British Army officer

Major-General Denis Arthur Kay Redman, CB, OBE (8 April 1910 – 18 July 2009) was a senior British Army officer. He was Director of Electrical and Mechanical Engineering from 1960 to 1963 and therefore head of the Corps of Royal Electrical and Mechanical Engineers. He served as Colonel Commandant of REME from 1963 to 1968.

==Early life==
Redman was born on 8 April 1910 in Rochester, Kent, England. His parents were Arthur, an officer in the Royal Engineers, and Vera Redman. He was educated at Wellington College, a private school in Crowthorne, Berkshire. He studied electrical engineering at the University of London, graduating with a first class degree. He then joined Midland Electric Light and Power Company. As an apprentice, he converted domestic houses from gas to electric lighting.

==Military career==
Redman disliked his civilian career and left it to join the British Army. On 1 September 1934, he was commissioned into the Royal Army Ordnance Corps as a lieutenant (on probation). His commission and rank were confirmed on 1 May 1936. From 1936, he served in the Middle East.

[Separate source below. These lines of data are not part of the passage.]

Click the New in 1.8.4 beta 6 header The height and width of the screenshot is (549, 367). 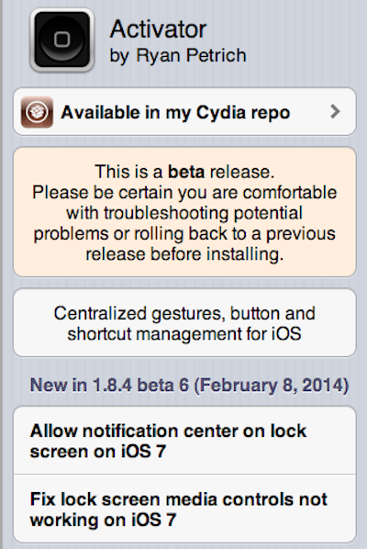(189, 386)
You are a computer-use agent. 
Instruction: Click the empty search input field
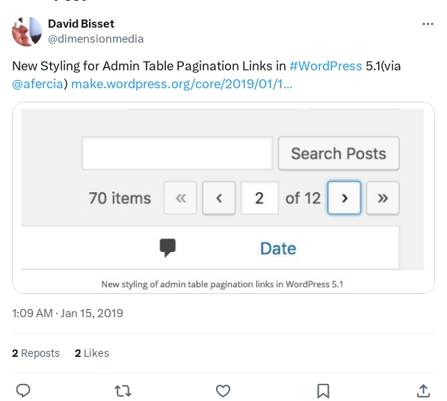click(177, 153)
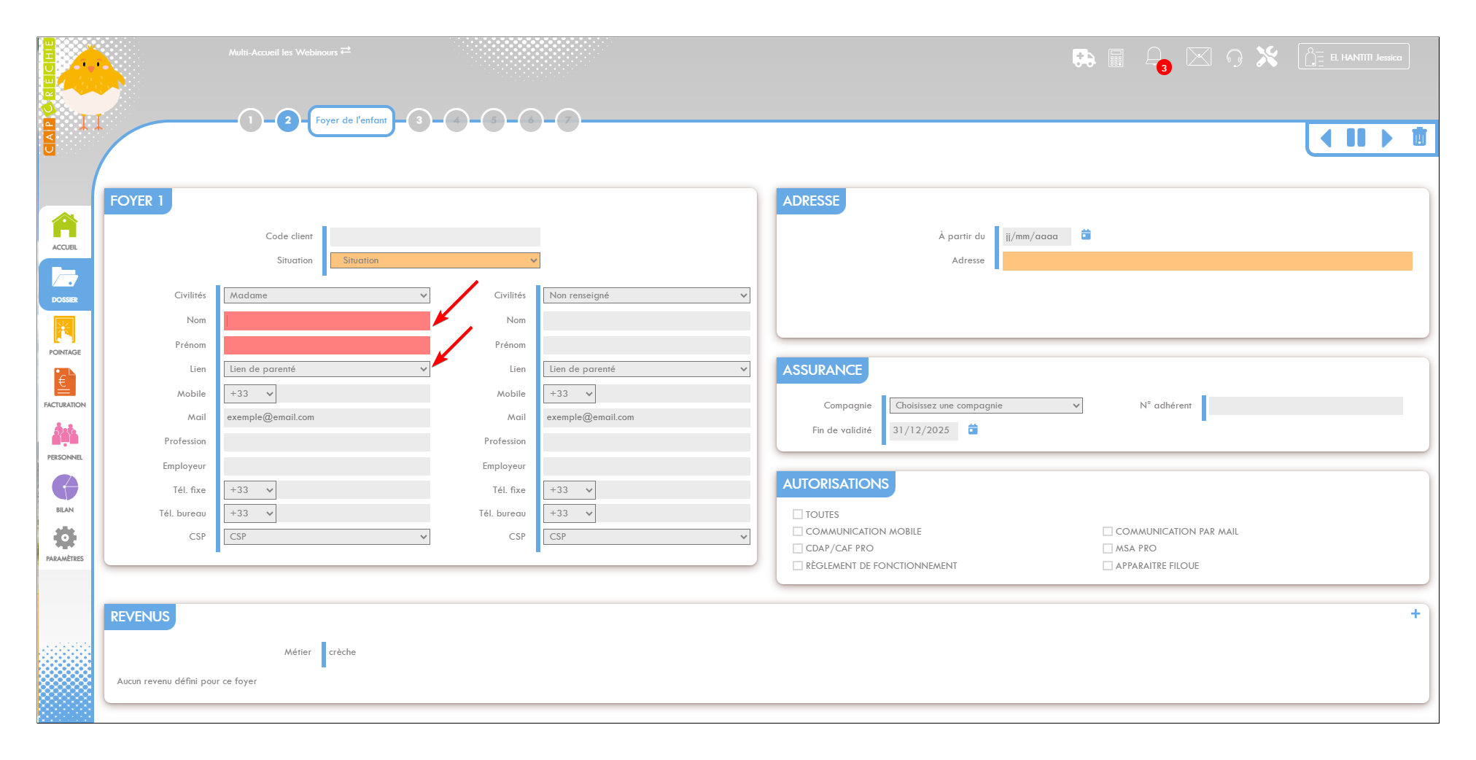
Task: Expand the orange Situation dropdown
Action: pyautogui.click(x=435, y=260)
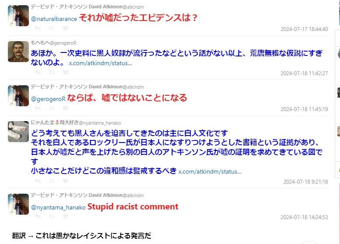
Task: Like the 'Stupid racist comment' tweet
Action: click(x=66, y=216)
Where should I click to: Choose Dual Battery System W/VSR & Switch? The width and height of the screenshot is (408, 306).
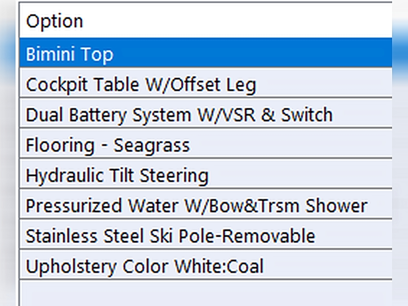click(179, 115)
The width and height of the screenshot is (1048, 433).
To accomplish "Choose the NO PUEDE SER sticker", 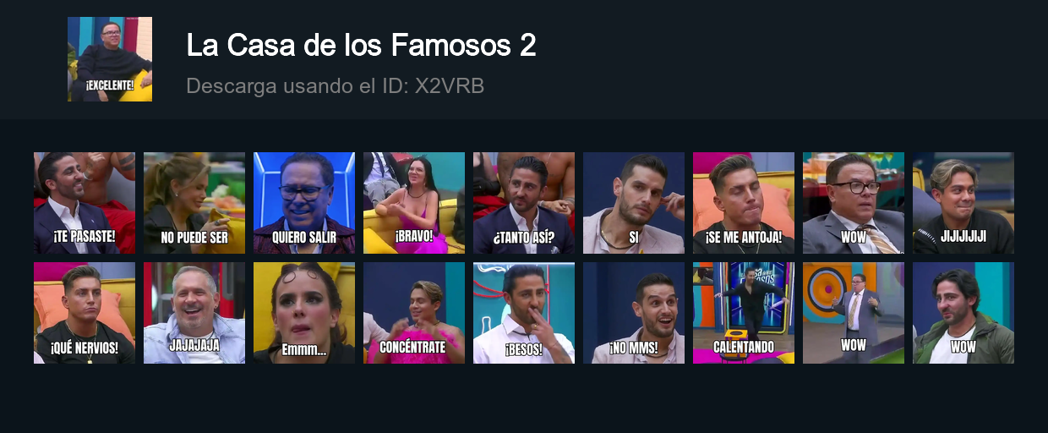I will 194,203.
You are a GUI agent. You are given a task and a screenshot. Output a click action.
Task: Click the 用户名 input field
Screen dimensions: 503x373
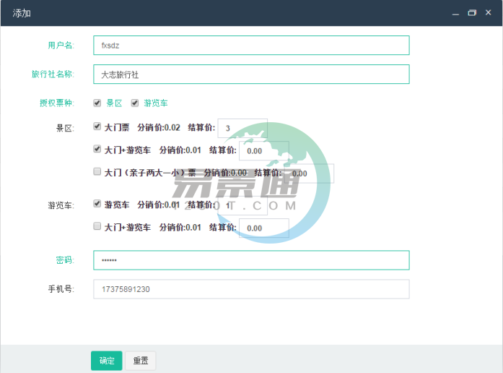tap(251, 46)
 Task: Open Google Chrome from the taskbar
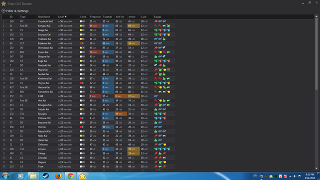pos(71,176)
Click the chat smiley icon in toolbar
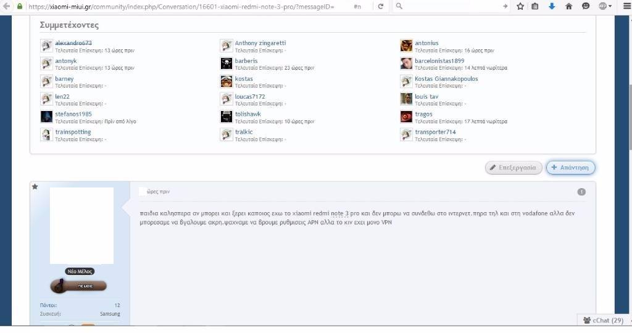Image resolution: width=632 pixels, height=333 pixels. [585, 6]
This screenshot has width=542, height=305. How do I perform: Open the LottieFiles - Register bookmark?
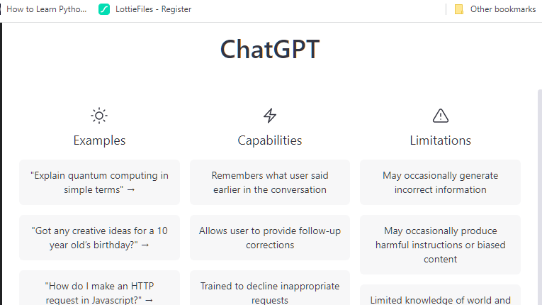(x=153, y=9)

He continued his service in the Middle East following the start of World War II. He was promoted to captain on 1 September 1940, and to major on 13 July 1941. He was appointed Deputy Assistant Quartermaster General at Middle East Command. On 1 October 1942, he transferred to the Corps of Royal Electrical and Mechanical Engineers. In 1943, he was appointed Assistant Quartermaster General at the War Office.

On 1 August 1948, he was promoted to lieutenant colonel. In 1951, he was appointed Deputy Director of Mechanical Engineering for the I Corps based in Germany as part of the British Army of the Rhine. He served in the post for two years. He was promoted to colonel on 15 February 1953. In 1957, he was appointed Commandant of the REME training centre, and served in that post for two years. He attended the Imperial Defence College in 1959. He was promoted to brigadier on 1 January 1960. On 29 June 1960, he was appointed Director of Electrical and Mechanical Engineering, therefore becoming head of REME, and made a temporary major general. He was later promoted to major general, which was backdated to 29 June 1960. He relinquished the appointment of Director on 4 July 1963.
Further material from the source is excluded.